(Extracted data entries)
------------------------------

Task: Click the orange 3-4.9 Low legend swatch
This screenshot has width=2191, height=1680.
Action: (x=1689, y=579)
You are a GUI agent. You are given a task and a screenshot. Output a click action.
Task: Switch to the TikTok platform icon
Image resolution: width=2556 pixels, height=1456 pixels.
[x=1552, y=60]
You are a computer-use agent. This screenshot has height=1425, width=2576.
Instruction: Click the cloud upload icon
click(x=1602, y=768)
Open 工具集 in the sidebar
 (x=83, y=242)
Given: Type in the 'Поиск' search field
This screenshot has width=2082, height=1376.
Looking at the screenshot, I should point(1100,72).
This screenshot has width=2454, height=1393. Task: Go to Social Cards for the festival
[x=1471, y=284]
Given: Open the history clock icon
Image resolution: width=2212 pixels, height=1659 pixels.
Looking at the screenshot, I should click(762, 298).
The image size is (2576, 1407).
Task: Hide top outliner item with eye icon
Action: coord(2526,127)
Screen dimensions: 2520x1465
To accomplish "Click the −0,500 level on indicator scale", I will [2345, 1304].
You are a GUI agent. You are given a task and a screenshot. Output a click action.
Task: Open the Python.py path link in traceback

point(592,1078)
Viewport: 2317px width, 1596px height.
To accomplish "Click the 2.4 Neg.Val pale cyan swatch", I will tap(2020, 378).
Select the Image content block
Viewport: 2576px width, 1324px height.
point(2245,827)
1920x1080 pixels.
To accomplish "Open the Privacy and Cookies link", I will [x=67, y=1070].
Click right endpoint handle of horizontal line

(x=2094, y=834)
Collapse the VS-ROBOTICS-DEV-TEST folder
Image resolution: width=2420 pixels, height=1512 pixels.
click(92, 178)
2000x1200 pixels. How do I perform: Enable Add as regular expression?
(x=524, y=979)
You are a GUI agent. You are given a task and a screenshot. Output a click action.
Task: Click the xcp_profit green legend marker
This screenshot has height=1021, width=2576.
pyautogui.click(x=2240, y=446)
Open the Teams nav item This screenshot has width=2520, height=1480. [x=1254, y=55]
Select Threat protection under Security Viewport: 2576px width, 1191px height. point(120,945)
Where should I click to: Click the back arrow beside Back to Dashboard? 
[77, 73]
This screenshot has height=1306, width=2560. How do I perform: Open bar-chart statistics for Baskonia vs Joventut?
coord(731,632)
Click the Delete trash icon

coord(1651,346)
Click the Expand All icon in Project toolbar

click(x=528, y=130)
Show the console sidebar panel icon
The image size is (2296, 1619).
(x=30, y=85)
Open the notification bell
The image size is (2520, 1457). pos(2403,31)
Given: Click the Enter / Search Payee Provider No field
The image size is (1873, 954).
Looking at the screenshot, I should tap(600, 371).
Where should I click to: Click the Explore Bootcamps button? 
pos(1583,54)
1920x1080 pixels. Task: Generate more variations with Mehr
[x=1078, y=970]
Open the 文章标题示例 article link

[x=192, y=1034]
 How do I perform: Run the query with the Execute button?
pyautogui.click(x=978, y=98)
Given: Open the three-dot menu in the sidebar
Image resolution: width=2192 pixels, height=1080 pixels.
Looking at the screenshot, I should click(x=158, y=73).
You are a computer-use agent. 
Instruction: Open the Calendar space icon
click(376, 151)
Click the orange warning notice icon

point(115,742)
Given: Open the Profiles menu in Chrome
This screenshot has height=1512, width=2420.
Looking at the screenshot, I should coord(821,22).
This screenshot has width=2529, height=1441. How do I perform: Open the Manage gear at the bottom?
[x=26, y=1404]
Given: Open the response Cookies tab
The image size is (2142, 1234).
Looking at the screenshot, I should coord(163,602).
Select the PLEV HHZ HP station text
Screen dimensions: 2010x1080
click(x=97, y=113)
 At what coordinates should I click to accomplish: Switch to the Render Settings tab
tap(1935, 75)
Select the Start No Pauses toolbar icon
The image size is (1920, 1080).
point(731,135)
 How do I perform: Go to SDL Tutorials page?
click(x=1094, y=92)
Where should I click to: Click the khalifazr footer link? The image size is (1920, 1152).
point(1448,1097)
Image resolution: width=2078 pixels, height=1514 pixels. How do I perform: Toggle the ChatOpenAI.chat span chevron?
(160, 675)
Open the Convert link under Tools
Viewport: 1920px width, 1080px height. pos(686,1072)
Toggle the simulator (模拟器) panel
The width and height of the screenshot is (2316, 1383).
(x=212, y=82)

------------------------------

• _What is required_: Above are the records; repeat exactly the lines from the one holding "Task: Switch to the TikTok platform icon" down to the one holding "Given: Open the history clock icon", end lines included.

• _Response_:
Task: Switch to the TikTok platform icon
Image resolution: width=2556 pixels, height=1456 pixels.
[x=1552, y=60]
You are a computer-use agent. This screenshot has height=1425, width=2576.
Instruction: Click the cloud upload icon
click(x=1602, y=768)
Open 工具集 in the sidebar
 (x=83, y=242)
Given: Type in the 'Поиск' search field
This screenshot has width=2082, height=1376.
Looking at the screenshot, I should point(1100,72).
This screenshot has width=2454, height=1393. Task: Go to Social Cards for the festival
[x=1471, y=284]
Given: Open the history clock icon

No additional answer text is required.